A primary exception is that a State fee is not considered a tax
if it is equivalent to the "reasonable regulatory costs" to
the State of issuing licenses and permits, performing
investigations, inspections and audits, enforcing agricultural
marketing orders or enforcing or adjudicating those
activities. This bill is consistent with the Proposition 26
requirement that the water rights fees that the State Board
collects must be tied to the reasonable regulatory costs of
the State's water rights program.
3)Water Rights Fund use is the subject of existing litigation:
Since 2004, the State Water Board has been statutorily
required to adopt emergency regulations revising and
establishing water right fees to be deposited in the Water
Rights Fund and revising fees for water quality certification.

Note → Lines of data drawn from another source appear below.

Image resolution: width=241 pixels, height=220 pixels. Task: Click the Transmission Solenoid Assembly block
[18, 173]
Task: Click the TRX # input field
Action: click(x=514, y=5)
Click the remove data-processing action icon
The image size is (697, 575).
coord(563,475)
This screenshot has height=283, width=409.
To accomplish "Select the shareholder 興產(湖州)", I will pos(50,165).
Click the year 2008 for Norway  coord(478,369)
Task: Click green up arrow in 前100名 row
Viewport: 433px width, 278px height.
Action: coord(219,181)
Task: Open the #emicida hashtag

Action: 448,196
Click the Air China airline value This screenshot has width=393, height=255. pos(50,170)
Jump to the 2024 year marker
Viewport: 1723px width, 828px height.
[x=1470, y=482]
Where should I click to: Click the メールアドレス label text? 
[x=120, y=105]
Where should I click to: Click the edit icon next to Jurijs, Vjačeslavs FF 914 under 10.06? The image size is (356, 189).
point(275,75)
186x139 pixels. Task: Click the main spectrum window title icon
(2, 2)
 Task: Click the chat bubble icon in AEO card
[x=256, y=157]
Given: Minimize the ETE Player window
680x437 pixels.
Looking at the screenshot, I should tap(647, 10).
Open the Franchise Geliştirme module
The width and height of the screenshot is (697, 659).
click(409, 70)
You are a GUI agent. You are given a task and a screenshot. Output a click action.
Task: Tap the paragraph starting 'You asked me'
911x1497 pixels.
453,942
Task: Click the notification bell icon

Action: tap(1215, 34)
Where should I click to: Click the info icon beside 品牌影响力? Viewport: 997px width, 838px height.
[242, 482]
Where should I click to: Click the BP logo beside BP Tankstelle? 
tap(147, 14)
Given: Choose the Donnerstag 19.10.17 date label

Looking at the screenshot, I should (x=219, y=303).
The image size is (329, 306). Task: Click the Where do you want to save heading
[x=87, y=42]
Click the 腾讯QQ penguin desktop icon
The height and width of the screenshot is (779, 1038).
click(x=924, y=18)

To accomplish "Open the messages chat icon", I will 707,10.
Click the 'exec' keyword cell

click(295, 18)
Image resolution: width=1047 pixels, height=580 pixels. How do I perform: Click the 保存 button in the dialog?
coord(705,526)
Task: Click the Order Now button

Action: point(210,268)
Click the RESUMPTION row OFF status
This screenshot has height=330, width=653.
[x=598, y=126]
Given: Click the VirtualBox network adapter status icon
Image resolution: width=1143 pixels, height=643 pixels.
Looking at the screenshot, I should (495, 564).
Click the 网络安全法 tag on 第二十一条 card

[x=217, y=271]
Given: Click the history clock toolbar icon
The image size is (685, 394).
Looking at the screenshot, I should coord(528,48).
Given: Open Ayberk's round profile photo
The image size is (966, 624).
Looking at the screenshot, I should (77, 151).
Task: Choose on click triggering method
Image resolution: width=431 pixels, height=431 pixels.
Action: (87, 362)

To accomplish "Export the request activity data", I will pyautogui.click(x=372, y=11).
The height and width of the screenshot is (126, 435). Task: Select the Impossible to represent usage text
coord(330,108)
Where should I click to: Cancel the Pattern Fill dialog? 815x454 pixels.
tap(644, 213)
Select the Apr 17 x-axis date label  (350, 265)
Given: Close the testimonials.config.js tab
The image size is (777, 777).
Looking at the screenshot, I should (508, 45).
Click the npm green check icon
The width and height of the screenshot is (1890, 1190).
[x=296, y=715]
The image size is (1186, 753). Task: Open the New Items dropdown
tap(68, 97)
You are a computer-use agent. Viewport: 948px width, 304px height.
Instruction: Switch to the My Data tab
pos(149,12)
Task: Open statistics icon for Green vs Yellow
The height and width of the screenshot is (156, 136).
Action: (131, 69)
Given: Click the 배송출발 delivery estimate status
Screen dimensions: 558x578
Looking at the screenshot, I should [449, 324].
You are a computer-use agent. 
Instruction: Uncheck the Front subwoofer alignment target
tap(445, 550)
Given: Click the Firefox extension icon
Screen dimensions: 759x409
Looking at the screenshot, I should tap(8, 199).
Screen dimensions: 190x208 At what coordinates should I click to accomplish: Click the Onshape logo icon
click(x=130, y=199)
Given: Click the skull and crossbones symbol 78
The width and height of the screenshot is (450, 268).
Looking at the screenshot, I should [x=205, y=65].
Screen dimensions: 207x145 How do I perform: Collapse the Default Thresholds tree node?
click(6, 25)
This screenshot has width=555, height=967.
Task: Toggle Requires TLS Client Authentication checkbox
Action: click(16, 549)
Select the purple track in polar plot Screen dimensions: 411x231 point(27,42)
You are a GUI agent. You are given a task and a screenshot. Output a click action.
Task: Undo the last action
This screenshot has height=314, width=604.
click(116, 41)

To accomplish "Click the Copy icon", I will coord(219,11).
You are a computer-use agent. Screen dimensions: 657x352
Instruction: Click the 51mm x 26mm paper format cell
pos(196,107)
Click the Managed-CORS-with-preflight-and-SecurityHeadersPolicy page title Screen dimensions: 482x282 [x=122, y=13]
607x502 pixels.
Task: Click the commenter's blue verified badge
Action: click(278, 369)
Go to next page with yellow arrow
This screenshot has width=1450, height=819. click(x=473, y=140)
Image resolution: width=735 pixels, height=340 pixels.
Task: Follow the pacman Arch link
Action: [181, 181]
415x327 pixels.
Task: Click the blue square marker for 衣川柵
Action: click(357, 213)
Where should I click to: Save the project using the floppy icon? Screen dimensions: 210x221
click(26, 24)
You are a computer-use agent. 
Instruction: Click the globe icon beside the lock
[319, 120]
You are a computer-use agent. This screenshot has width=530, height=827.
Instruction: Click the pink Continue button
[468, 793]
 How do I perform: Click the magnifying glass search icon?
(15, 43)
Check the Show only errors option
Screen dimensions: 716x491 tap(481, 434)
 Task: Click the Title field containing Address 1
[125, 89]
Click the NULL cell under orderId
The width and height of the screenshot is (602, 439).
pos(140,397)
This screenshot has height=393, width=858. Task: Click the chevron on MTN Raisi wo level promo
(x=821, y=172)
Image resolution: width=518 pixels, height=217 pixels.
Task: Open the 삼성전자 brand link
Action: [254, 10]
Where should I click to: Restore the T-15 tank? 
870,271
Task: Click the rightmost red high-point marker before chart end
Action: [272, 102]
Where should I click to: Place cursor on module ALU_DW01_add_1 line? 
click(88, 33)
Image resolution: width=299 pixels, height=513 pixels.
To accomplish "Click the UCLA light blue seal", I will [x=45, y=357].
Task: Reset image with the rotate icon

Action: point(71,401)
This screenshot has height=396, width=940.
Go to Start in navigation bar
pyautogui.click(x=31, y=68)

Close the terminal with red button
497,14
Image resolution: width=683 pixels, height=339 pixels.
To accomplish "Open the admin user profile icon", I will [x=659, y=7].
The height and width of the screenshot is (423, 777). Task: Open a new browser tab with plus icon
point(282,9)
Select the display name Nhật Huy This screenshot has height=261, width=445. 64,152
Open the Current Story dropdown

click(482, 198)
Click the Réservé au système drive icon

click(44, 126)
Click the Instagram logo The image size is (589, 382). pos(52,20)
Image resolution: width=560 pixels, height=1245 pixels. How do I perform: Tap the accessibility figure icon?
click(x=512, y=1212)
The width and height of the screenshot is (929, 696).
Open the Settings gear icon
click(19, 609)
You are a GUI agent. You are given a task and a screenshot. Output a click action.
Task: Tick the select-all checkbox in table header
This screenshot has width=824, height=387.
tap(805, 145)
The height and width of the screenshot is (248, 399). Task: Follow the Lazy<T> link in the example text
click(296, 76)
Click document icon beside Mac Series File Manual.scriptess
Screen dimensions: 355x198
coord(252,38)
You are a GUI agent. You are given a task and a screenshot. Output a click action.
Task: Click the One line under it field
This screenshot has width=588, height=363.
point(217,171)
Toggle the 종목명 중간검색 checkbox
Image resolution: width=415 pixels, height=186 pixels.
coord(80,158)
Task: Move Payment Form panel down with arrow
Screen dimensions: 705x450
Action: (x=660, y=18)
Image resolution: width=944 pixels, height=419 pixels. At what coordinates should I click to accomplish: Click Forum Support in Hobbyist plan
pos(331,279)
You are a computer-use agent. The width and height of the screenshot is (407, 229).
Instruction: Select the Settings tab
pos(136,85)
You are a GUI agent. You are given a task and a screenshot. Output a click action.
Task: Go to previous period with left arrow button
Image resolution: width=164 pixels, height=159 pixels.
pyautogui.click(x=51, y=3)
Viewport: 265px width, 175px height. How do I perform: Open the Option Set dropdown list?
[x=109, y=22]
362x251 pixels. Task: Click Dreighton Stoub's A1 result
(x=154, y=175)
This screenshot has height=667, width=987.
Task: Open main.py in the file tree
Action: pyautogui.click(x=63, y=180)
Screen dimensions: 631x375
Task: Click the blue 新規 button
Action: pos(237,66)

In addition to assessing annual fees and one-time filing
fees, the State Water Board may pass through fees to federal
water contractors who contract for water supply under a
federally held water right (commonly referred to as the
"pass-through fees"). The State Water Board must set a fee
schedule that will generate revenues in the amount
appropriated by the Legislature for expenditure from the Water
Rights Fund for support of water right program activities. The
State Water Board also must review and revise the fees each
fiscal year as necessary to conform to these revenue levels.
Each year since the State Water Board first adopted emergency
water right fee regulations in 2003, it has been sued by
agricultural and water-user interests. The litigation is still
pending.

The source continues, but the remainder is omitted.